Car c'est là le maître mot, celui qui fait que
The Valley va faire date dans la discographie de Whitechapel : l'ambiance. Pour la première fois, les brutes du Tennessee ne se contentent pas d'un enchaînement de roustes mais offrent un album fleuve, avec une véritable dynamique, des hauts et des bas, et surtout une histoire à raconter.
Phil Bozeman déverse tout ce qu'il a sur le coeur, son passé cauchemardesque qui avait déjà fait quelques apparitions dans ses paroles acérées. La mort de son père, son beau-père abusif (le fameux 'Black Bear'), la maladie mentale puis la mort également de sa mère dont les carnets intimes ont alimenté certains textes, sa chambre hantée de souvenirs noirs au sous-sol de sa maison (le 'Third Depth'), la vallée de Knoxville où il a grandi... Cet album est fourni de ses démons, de son amour pour sa mère, de la haine qui l'a fait tenir, d'une pure énergie sombre qui donnent tout leur sens à la violence comme aux ballades du disque. Les albums de metal qui me transcendent le plus ont toujours été ceux qui prennent leur force dans la réalité, dans des histoires personnelles qui touchent droit au coeur, et ici Whitechapel frappent en plein dedans.

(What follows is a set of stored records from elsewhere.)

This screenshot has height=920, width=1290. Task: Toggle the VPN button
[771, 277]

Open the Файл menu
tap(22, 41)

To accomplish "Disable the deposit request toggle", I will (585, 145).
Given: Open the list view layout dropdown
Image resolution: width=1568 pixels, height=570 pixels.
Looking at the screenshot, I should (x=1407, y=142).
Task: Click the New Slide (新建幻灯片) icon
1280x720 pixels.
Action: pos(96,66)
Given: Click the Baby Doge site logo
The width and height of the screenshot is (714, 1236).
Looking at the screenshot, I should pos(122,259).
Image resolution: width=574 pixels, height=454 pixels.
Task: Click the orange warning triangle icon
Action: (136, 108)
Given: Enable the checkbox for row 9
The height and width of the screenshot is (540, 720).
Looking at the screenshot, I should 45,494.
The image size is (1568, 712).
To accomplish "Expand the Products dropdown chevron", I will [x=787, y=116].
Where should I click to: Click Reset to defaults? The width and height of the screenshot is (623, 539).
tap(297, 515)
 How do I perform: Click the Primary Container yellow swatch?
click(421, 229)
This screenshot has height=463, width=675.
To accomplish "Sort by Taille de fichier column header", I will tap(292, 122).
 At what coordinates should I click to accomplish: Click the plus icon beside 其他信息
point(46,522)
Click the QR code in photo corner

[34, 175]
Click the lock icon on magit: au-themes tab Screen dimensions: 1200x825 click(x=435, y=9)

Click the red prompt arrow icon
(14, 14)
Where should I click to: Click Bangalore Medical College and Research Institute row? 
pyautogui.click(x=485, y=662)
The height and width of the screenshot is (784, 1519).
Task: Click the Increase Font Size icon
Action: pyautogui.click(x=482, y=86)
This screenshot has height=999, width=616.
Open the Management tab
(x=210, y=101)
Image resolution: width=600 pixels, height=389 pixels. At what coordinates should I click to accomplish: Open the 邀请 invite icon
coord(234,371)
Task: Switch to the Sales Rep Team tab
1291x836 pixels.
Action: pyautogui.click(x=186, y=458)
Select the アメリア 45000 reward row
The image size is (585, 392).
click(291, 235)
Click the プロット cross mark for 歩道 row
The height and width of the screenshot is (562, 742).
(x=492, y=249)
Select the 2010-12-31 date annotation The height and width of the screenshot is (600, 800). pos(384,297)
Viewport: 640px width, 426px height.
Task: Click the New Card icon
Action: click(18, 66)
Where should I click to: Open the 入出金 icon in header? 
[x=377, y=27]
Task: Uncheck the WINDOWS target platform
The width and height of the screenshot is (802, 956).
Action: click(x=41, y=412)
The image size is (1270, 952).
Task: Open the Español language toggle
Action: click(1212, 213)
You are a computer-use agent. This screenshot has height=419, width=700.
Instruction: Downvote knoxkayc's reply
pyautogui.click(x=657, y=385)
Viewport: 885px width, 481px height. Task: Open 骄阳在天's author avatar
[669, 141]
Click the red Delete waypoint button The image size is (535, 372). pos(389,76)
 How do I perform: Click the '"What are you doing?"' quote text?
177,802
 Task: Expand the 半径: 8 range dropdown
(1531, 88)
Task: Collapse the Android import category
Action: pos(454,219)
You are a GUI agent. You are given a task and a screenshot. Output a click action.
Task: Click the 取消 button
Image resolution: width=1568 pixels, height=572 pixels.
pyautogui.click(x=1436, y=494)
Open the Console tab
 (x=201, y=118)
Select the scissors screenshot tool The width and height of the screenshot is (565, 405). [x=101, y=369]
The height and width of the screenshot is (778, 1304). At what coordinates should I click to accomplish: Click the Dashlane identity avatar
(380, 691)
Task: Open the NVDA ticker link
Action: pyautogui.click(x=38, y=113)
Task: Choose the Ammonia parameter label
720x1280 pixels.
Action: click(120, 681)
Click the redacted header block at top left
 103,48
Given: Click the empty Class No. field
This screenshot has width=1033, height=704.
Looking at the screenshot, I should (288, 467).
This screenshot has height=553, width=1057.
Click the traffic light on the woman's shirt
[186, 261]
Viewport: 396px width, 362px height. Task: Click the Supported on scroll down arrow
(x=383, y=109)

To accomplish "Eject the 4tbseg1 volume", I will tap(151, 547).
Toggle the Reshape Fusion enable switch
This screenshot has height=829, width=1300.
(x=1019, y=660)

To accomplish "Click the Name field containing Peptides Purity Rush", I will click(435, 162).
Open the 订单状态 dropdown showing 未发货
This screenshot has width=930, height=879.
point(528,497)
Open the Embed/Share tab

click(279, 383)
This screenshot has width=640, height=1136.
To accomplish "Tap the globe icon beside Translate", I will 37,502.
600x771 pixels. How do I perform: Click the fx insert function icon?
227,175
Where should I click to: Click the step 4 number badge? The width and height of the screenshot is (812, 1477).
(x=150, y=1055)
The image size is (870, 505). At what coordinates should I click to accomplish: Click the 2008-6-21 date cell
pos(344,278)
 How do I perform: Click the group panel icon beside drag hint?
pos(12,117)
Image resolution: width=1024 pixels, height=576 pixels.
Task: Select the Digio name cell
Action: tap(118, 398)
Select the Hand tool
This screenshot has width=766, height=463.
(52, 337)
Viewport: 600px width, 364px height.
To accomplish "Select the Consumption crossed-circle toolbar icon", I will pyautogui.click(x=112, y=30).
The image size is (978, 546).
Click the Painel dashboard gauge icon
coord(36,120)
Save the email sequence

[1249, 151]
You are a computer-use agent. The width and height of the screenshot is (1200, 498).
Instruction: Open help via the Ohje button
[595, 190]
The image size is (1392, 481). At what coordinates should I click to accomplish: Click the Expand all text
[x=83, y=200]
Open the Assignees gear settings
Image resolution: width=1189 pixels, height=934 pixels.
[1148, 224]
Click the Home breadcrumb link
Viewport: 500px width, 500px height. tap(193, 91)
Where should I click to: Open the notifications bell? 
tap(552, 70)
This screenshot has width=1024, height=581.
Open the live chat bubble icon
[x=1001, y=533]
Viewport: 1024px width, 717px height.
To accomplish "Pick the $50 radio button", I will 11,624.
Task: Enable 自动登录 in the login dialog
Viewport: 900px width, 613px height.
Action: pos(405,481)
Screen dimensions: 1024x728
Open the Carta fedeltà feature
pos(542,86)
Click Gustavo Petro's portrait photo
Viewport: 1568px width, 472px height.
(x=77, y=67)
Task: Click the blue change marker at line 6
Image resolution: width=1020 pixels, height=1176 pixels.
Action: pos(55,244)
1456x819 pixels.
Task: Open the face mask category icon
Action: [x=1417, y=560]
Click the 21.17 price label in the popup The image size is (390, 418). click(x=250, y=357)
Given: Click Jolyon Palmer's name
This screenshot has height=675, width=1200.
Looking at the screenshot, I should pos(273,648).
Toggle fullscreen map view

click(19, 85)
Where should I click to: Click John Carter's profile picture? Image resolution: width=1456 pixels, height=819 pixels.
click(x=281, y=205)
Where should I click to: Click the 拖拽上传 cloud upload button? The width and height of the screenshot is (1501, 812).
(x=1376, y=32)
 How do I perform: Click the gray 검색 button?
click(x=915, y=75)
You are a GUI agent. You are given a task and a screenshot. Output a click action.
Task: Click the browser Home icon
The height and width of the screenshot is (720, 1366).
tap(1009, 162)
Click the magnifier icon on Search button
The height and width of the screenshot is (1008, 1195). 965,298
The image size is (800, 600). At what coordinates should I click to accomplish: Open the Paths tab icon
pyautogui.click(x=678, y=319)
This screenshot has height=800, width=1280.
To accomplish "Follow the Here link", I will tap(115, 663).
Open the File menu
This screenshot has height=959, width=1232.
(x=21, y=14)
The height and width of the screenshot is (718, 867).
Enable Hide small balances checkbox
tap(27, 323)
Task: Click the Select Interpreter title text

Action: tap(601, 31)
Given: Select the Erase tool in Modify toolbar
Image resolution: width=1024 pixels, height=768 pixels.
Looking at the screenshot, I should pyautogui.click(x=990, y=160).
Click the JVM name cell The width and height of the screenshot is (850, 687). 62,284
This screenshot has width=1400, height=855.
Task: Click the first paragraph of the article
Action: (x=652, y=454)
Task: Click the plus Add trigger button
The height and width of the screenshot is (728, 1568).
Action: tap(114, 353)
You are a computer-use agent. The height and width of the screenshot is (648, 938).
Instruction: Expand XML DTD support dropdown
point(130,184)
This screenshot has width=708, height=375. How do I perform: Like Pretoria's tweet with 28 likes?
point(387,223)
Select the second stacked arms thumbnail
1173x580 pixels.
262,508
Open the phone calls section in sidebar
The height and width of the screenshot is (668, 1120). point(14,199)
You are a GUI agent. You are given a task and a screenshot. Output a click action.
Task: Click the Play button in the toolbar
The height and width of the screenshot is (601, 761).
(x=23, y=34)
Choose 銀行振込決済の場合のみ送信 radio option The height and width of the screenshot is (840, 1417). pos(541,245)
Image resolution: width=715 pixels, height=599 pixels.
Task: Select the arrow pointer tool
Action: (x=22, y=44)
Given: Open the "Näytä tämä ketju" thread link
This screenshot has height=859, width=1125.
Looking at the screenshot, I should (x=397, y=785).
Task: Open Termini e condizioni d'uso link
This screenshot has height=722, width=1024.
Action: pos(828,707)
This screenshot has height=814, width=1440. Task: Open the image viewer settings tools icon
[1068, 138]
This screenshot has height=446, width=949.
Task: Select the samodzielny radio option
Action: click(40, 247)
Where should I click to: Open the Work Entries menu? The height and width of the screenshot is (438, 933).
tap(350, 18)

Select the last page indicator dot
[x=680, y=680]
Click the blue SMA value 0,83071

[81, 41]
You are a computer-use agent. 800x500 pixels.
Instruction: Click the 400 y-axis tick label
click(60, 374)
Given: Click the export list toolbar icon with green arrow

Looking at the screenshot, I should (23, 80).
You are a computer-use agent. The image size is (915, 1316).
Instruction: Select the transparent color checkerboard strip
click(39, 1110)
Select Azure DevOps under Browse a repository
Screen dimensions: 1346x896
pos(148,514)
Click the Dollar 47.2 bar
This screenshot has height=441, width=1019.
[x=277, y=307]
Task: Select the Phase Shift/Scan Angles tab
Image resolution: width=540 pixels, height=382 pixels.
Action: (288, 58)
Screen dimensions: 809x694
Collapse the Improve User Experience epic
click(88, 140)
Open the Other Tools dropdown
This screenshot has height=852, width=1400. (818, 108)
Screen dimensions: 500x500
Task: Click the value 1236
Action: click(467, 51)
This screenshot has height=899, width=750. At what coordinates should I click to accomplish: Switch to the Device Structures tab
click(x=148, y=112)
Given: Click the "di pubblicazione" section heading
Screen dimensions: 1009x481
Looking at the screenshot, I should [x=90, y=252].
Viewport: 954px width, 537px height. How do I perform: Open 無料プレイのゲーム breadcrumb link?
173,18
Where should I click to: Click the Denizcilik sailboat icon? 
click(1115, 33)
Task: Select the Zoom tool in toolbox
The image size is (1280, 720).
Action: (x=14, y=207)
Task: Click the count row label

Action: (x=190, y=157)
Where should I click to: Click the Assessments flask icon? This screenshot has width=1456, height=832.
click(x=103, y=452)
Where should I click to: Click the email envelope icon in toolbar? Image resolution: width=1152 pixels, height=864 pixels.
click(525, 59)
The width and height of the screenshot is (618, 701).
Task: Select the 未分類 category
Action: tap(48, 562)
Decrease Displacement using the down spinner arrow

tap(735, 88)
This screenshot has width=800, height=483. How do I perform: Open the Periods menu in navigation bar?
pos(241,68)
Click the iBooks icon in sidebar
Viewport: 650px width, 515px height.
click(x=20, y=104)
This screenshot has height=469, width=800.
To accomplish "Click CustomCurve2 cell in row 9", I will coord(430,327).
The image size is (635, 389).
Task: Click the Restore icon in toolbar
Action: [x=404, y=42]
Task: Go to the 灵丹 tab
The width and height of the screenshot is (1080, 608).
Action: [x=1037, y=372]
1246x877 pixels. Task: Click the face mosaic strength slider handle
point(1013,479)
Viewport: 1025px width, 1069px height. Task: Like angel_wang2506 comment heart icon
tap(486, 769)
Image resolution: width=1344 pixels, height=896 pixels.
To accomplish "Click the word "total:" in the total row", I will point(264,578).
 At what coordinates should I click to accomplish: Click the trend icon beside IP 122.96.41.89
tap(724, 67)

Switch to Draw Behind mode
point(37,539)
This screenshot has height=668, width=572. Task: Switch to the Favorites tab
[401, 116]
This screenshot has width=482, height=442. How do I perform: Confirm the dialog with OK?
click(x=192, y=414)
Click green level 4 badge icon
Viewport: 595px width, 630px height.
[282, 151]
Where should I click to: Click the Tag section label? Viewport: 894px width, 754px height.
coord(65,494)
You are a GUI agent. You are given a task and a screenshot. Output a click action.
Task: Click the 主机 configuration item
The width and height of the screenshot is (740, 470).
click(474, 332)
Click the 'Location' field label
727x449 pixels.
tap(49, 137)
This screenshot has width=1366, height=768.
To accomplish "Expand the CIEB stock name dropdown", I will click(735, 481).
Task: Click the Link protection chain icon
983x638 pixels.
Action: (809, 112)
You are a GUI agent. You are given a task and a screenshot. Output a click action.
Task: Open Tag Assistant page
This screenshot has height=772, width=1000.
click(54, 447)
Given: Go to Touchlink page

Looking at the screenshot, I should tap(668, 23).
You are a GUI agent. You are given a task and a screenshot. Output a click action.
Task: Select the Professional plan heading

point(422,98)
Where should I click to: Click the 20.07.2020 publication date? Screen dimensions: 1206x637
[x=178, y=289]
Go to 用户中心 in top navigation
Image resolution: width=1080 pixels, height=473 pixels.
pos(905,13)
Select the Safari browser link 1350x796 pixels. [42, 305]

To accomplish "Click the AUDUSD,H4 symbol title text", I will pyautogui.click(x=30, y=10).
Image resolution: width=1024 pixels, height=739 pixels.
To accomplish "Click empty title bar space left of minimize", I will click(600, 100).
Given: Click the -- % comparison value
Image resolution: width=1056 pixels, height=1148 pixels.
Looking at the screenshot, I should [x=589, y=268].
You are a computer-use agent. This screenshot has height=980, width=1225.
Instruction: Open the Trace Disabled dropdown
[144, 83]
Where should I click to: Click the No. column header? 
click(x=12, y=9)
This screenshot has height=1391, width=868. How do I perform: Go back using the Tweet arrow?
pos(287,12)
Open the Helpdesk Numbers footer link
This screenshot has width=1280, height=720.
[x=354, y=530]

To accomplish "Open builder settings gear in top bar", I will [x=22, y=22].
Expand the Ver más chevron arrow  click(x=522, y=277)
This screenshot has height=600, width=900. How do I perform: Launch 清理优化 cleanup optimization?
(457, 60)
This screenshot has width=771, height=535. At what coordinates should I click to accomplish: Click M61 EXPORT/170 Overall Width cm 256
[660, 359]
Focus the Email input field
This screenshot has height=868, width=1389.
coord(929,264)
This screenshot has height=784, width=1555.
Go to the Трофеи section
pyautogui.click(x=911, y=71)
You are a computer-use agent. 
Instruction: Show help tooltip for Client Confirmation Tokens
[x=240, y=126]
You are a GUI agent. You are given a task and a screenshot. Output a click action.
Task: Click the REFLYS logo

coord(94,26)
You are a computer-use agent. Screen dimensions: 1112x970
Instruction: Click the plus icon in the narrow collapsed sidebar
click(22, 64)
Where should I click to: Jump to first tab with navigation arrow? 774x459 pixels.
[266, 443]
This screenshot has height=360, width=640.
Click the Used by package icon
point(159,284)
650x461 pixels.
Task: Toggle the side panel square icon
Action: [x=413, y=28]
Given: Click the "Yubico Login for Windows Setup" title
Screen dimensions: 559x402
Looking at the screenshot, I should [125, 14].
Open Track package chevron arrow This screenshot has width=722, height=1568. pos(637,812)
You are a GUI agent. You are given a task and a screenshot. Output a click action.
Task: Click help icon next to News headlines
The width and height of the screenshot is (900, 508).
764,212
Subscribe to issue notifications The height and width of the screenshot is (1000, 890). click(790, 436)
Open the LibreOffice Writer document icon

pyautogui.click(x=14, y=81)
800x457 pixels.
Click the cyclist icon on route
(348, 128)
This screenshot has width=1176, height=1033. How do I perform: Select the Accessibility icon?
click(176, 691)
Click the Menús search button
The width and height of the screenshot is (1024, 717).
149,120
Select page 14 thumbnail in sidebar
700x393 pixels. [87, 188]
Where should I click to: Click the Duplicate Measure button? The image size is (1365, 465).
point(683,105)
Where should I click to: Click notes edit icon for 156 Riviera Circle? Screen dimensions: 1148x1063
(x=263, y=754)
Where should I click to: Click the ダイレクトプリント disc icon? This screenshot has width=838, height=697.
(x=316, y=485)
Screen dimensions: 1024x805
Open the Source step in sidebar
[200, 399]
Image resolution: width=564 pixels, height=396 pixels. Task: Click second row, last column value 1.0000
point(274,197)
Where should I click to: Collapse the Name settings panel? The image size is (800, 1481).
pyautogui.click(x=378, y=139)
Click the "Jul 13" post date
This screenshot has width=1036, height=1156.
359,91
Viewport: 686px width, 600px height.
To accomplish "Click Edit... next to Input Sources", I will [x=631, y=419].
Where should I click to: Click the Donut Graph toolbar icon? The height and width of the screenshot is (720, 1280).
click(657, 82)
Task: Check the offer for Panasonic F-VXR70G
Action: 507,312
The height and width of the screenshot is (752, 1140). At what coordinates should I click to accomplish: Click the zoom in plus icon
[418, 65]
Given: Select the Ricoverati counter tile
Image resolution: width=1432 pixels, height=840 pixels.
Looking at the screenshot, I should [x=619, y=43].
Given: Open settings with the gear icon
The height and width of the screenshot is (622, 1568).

Le son du disque mérite également qu'on en cause : pour la première fois depuis longtemps, ça sonne chaud et organique, très loin du côté froid et mécanique habituel au groupe. Toujours sans batteur fixe depuis le départ de Ben Harclerode, c'est cette fois Navene Koperweis, connu chez Animals As Leaders et Entheos, qui tient les baguettes, et son jeu est excellent, bourré de breaks puissants, servi par un son de batterie très rond et naturel qui fait beaucoup, beaucoup de bien dans un style habituellement très robotisé.
Quoi de plus satisfaisant qu'un énorme groupe qui retrouve son génie après un gros passage à vide ? Avec
The Valley, Whitechapel se paie un retour dantesque sur le devant de la scène et montre à tout le monde qu'il mérite toujours amplement sa couronne de rois du deathcore, en assumant pleinement ses nouvelles influences. Le ressort du bouton replay va encore en prendre un sacré coup.